恋するように旅をして

恋するように旅をして

角田 光代

出版社:講談社 出版年月日:2005/04/15

講談社 | 2005/04/15

4.50
本棚登録:4人

みんなの感想

感想

仕事が忙しい毎日だからこそ、こういう本が欲しかったんです。カバンひとつで気軽に旅に出るって、なんて素敵な生き方だろう。著者の旅の話を読んでいると、自分も明日にでもどこかへ行きたくなってしまいます。 タイ、ベトナム、モロッコ、アイルランド——個性的な土地での出来事が、写真とエッセイで綴られているんですけど、これが本当に読みやすい。地図が読めないとか、予定なしで出発するとか、そういう素人っぽいところがかえって親近感を呼びます。完璧な旅人じゃなくて、その土地で迷ったり、コーヒー屋に通ったり、パブでひとりビールを飲んだり——そういう何気ない時間の中で、その場所と恋していくんだなって感じるんです。 文庫本だから手軽に持ち歩けるのも良いですね。

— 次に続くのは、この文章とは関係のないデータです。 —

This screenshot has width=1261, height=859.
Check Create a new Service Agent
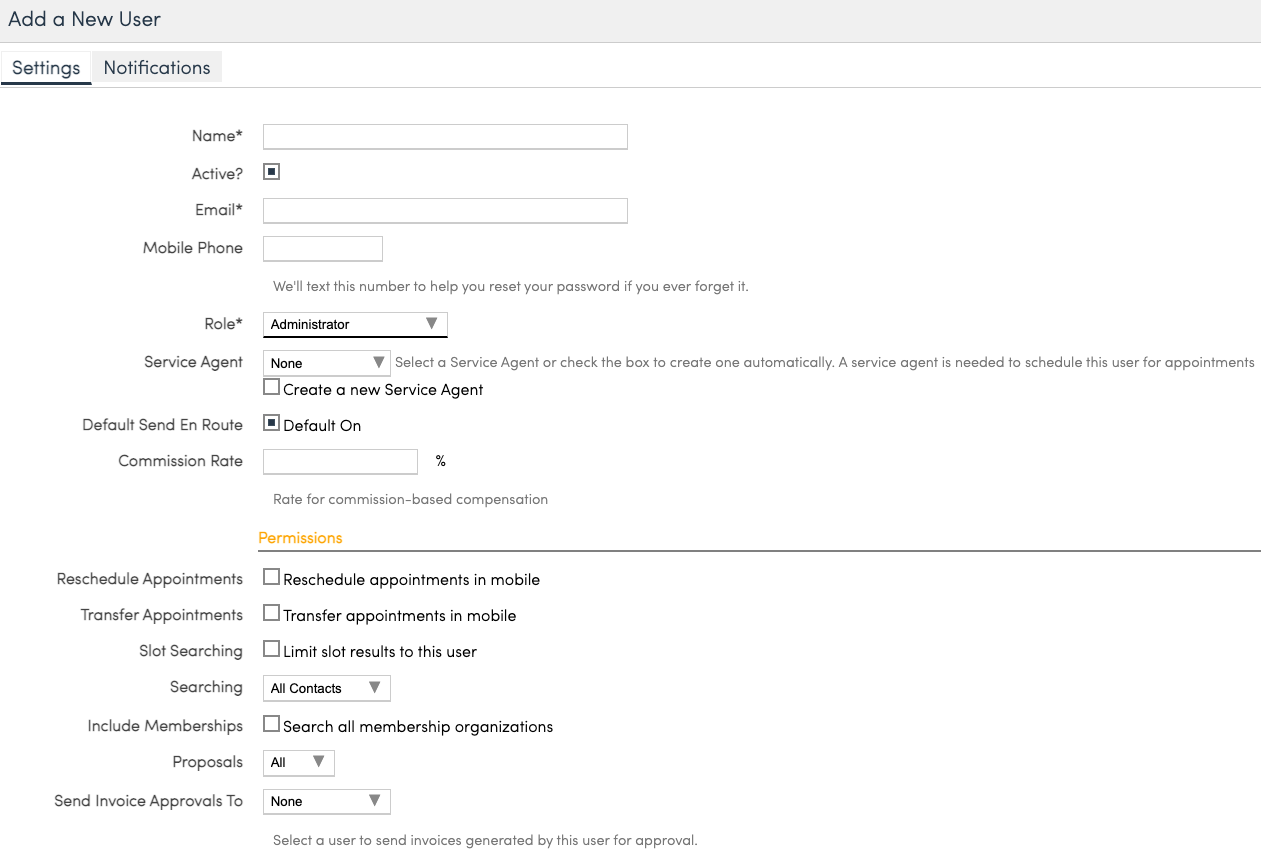tap(271, 387)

通勤電車の中でちょっと読むだけで、心がリセットされる気がします。今、私も小さなバッグパックを用意して、どこへ行こうか考えているところです。旅のハードルがぐんと下がるこの一冊、迷っているなら本当にお勧めです。

感想

話題になっていたので、思わず手に取ってしまいました。直木賞作家による旅のエッセイということで、どんな世界観が広がっているのか期待していたのですが、読み終わってみると「可もなく不可もなく」というのが正直な感想です。 写真が豊富に掲載されているのは良いのですが、テキストはどちらかというと淡々としていて、私が勝手に想像していたような深い思索や旅を通じた人生観の変化といったものが、あまり感じられませんでした。タイ、ベトナム、モロッコなど様々な国が舞台になっているのに、どこか等距離的な印象が残ってしまいました。 ただ、軽やかに世界を歩く著者の姿勢は素敵だと思います。かばん一つで、計画を立てずに旅をするというその潔さは、年を重ねた今だからこそ共感できる部分もあります。若い頃は見えなかった、そういう生き方への憧憬もあります。 旅好きの方なら楽しめる一冊かもしれませんが、わたしにはもう少し心に響くものが欲しかったというところです。